# Tutorial | Lumia devices flashing



## DilanChd (Nov 6, 2013)

Tutorial *|* Lumia devices flashing​



Hello world

Please, use Archive for Tutorial | Lumia devices flashing if you have an issue. No entity or person can not be responsible if a software damage occurs from the Lumia device by the utilization of my tutorial. You can follow me on Twitter @Mashhmalow.

Good reading!

Prerequisites

● A compatible USB cable to connect the Lumia device to the computer.

● A computer incorporating Windows 7, Windows 8, Windows 8.1 or Windows 10 as operating system.

● A Lumia device incorporating Windows Phone 8, Windows Phone 8.1 or Windows 10 Mobile as operating system.

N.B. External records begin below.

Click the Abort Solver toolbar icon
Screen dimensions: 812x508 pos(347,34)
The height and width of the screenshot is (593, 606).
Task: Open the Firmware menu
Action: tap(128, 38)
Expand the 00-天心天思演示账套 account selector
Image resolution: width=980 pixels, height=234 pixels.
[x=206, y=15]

● Backup the user content of the Lumia device (recommended but optional).

● Minimum 4 GB free storage space from the computer.

Downloading of Windows Device Recovery Tool software

● Download the WindowsDeviceRecoveryToolInstaller.exe file.

● This part of this tutorial being finished, you can follow the Installation of Windows Device Recovery Tool software part.

Installation of Windows Device Recovery Tool software

● Execute the WindowsDeviceRecoveryToolInstaller.exe file.

● The Installation of Windows Device Recovery Tool 3.6.39 window appears. From this window, click on the Install button.

● The User Account Control windows appears. From this window, click on the Yes button (this action will close this window).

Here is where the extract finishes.